Authors:
(1) Rohit Saxena, Institute for Language, Cognition and Computation, School of Informatics, University of Edinburg;
(2) RFrank Keller, Institute for Language, Cognition and Computation, School of Informatics, University of Edinburg.
We define the saliency of a movie scene based on the mention of the scene in a user-written summary of the movie. If the scene appears in the summary, then it is considered salient for understanding the narrative of the movie. By aligning summary sentences to movie scenes, we identify salient scenes and later use them for movie summarization.
The MENSA dataset consists of the scripts of 100 movies and respective Wikipedia plot summaries annotated with gold-standard sentence-to-scene alignment. We selected 80 movies randomly from ScriptBase (Gorinski and Lapata, 2015) and added 20 recently released, manually corrected movie scripts, which all had Wikipedia summaries.
Both MENSA and ScriptBase datasets are movie scripts datasets and differ from other dialogue/narrative datasets such as SummScreenFD (Chen et al., 2022), the ForeverDreaming subset of the SummScreen dataset as used in the SCROLLS benchmark (Shaham et al., 2022). SummScreenFD is dataset of TV show episodes and consists of crowd-sourced transcripts and recaps. In contrast, the movie scripts in our dataset were written by screenwriters and the summaries were curated by Wikipedia. It is important to note that movies and TV shows have different storytelling structures, number of acts, and length. SummScreenFD has shorter input texts and summaries compared to movie scripts as shown in Table 2.
Formally, let M denote a movie script consisting of a sequence of scenes M = {S1, S2, ..., SN } and let D denote the Wikipedia plot summary consisting of a sequence of sentences D = {s1, s2, ..., sT }. The aim is to annotate and select a subset of salient scenes M′ such that M′ ⊂ M and |M′ | ≪ |M|, where for every scene in M′ there exist one or more aligned sentences in D.

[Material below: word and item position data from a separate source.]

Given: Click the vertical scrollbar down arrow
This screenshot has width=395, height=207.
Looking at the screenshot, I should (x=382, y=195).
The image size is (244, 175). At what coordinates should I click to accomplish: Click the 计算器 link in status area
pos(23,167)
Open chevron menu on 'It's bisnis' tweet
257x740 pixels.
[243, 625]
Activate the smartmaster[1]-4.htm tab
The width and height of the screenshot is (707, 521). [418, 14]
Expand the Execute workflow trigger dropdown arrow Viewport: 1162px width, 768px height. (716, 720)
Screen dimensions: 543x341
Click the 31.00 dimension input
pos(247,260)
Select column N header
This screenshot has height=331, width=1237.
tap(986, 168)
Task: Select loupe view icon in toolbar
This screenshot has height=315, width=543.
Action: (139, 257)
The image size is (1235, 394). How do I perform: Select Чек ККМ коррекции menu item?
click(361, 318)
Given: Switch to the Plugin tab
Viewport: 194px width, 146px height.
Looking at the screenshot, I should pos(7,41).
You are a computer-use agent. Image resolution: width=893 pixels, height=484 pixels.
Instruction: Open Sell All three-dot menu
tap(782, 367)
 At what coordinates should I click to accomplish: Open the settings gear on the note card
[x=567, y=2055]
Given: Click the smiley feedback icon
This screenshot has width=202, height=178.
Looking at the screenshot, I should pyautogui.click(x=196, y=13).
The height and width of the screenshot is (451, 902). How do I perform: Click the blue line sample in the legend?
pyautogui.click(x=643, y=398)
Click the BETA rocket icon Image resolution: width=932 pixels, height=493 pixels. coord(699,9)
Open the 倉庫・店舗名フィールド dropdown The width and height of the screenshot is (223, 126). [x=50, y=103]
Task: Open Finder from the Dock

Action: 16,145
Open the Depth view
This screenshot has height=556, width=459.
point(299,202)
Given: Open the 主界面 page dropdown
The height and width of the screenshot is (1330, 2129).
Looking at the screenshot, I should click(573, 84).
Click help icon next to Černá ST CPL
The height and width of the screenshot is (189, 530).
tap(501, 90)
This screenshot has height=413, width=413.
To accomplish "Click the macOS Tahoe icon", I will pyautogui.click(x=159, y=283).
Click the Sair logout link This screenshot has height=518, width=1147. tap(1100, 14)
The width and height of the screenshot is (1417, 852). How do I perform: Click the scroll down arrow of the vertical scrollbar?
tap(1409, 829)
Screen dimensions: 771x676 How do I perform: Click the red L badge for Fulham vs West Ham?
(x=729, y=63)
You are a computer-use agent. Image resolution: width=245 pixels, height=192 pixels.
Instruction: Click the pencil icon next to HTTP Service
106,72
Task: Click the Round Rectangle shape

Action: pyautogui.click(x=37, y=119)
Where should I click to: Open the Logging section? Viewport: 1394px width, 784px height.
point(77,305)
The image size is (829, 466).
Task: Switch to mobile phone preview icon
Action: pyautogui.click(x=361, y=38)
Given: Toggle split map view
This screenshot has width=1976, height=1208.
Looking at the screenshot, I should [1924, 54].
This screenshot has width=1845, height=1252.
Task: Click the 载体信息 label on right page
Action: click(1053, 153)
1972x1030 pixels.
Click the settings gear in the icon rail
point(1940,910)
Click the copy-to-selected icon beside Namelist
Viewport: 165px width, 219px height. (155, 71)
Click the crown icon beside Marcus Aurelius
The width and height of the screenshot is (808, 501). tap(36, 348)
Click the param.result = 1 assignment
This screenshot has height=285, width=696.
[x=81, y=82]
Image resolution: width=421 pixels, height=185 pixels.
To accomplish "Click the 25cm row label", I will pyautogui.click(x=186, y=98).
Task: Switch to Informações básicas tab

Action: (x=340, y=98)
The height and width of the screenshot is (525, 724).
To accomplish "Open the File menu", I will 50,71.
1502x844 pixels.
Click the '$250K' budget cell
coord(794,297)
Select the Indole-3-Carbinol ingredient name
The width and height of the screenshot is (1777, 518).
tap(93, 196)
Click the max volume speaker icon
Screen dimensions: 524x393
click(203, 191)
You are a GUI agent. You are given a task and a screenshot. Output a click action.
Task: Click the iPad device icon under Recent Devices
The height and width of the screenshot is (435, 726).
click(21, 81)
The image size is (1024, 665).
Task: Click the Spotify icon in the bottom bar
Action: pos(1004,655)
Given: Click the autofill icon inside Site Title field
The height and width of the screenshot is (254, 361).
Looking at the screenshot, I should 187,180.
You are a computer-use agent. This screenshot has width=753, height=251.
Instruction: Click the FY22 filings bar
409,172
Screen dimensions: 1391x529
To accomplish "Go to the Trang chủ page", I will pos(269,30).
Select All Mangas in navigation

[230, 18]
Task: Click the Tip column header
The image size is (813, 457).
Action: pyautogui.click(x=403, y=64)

To manually align the summary sentences for 100 movies, we recruited five in-house annotators. They received detailed annotation instructions and were trained by the authors until they were able to perform the alignment task reliably. To analyze inter-annotator agreement, 15 movies were selected randomly and triple-annotated by the annotators. The remaining 85 movies were single annotated, similar to the annotation process used by Papalampidi et al. (2019), to reduce the cost of annotation. As annotating and aligning a full-length movie script with its summary is a difficult task, we provided a default alignment to annotators generated by the alignment model of Mirza et al. (2021). For every summary sentence, annotators first verified the default alignment with movie script scenes. If the alignment was only partially correct or missing, they corrected the alignment by adding or removing scenes for a given sentence using a web-based tool. We assume that each sentence can be aligned to one or more scenes and vice versa. In Table 1, we present statistics of the scripts and summaries in the MENSA dataset.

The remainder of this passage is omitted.